世紀末を超えて、何事もなく迎えた2000年代で、彼らはある者は会社をリストラされることにおびえ、ある者はバブル崩壊で夫の仕事がうまくいかなくなってから、夫婦の関係もおかしくなり、ある者は売れっ子塾講師から緩やかな下り坂を迎える、そんな40代になろうとしている。
気乗りしないままに、小学6年生の時に埋めたタイムカプセルを掘り起こす現場に集まった「たそがれ族」は、キッズたちが卒業の後、怨恨で殺された当時担任の手紙をタイムカプセルから拾い出す。
「今の私と同じ年になったあなた達は幸せですか?」
過去からの問いかけに反発しながらも、過去の自分が埋めた未来への贈り物に戸惑うキッズたちの一週間を重松清「トワイライト」は描く。

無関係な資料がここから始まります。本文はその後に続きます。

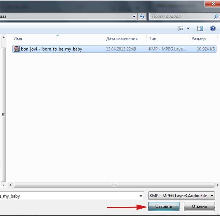The height and width of the screenshot is (216, 220).
Task: Toggle the preview pane icon
Action: tap(200, 28)
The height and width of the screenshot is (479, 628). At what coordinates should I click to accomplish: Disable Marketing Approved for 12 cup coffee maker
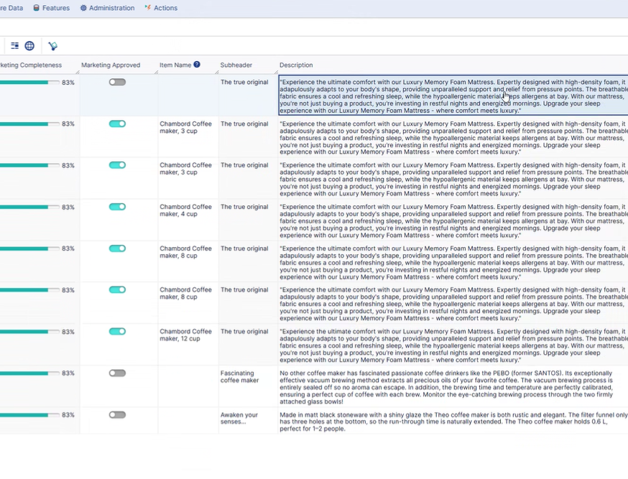[x=117, y=332]
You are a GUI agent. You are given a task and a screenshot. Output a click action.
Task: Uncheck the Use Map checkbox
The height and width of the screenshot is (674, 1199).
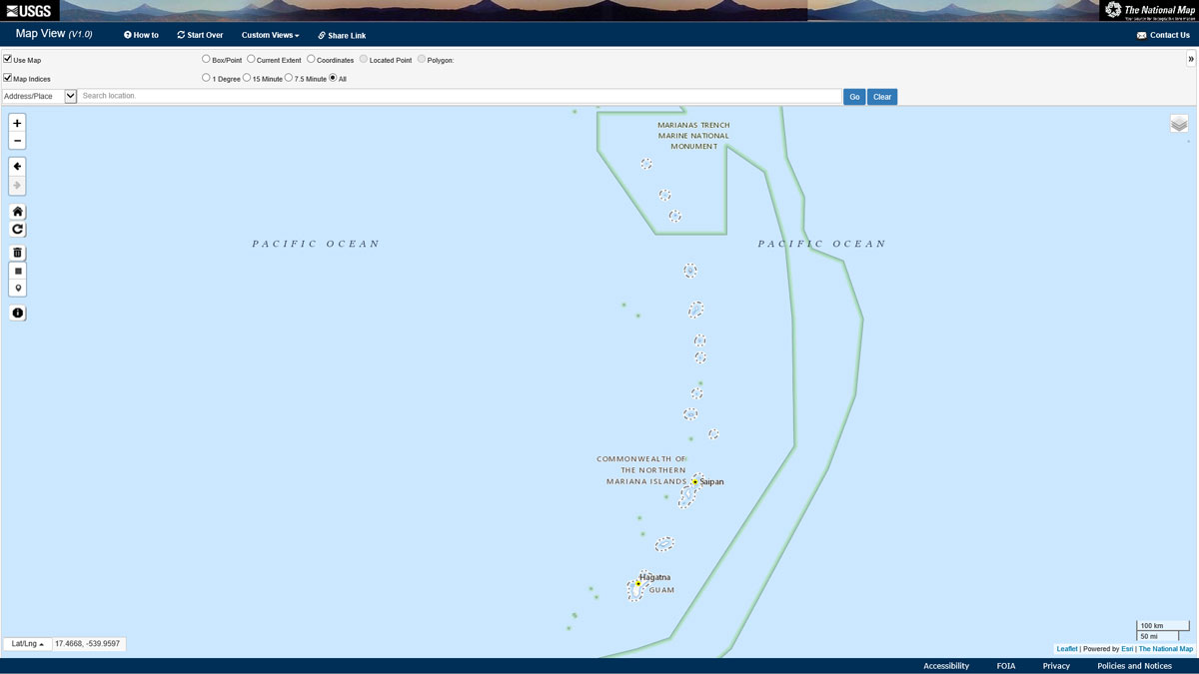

「タイムカプセルを開封します」と呼びかけたのは、そのクラスにたった一週間しかいなかった転校生で、今はB型肝炎で入退院を繰り返す男。
無理も出来なく、訪れるはずの死と向き合うその男は更に10年後の自分たちへのタイムカプセルを埋めたいという。
「未来とは叶わなかった夢」と開き直るキッズたちは、自分たちの思い描いた未来には、緑がなかったなぁと思うようになり、10年後の自分たちへ希望を繋ぐようになる。
さながら一昔前のトレンディドラマ風な物語展開に、同時代の痛みを感じ、シンボライズに描かれる万博の太陽の塔のミニチュアに、僕より数年だけ若い「新人類」との共通項を感じた。
そして、この重松清「トワイライト」を電車通勤の最中、僕より一回り若い福山雅治の歌を聴きながら読むと、青臭く突っ張っていた若い頃やしたり顔で今を見ようとする自分が見えてきて、トワイライトの今を無理に走ることないよなぁと思いもする。
一昔前のトレンディドラマの主人公たちは今、幸せなのだろうか?無理して生きていないだろうか?と。